Labour donor Michael Foster has applied for a judgement. 

If you thought Labour's National Executive Committee's decision to let Jeremy Corbyn automatically run again for leader was the end of it, think again. 

Today, the High Court will decide whether the NEC made the right judgement - or if Corbyn should have been forced to seek nominations from 51 MPs, which would effectively block him from the ballot.

The legal challenge is brought by Michael Foster, a Labour donor and former parliamentary candidate. Corbyn is listed as one of the defendants.

Before the NEC decision, both Corbyn's team and the rebel MPs sought legal advice.

Foster has maintained he is simply seeking the views of experts. 

Nevertheless, he has clashed with Corbyn before. He heckled the Labour leader, whose party has been racked with anti-Semitism scandals, at a Labour Friends of Israel event in September 2015, where he demanded: "Say the word Israel."

But should the judge decide in favour of Foster, would the Labour leadership challenge really be over?

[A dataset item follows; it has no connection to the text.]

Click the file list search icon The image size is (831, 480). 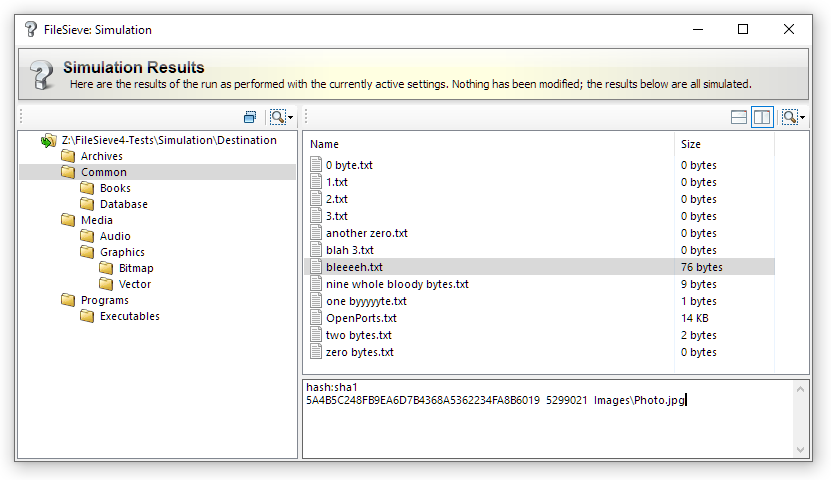tap(789, 117)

Dr Peter Catterall, a reader in history at Westminster University and a specialist in opposition studies, doesn't think so. He said: "The Labour party is a private institution, so unless they are actually breaking the law, it seems to me it is about how you interpret the rules of the party."

Corbyn's bid to be personally mentioned on the ballot paper was a smart move, he said, and the High Court's decision is unlikely to heal wounds.

 "You have to ask yourself, what is the point of doing this? What does success look like?" he said. "Will it simply reinforce the idea that Mr Corbyn is being made a martyr by people who are out to get him?"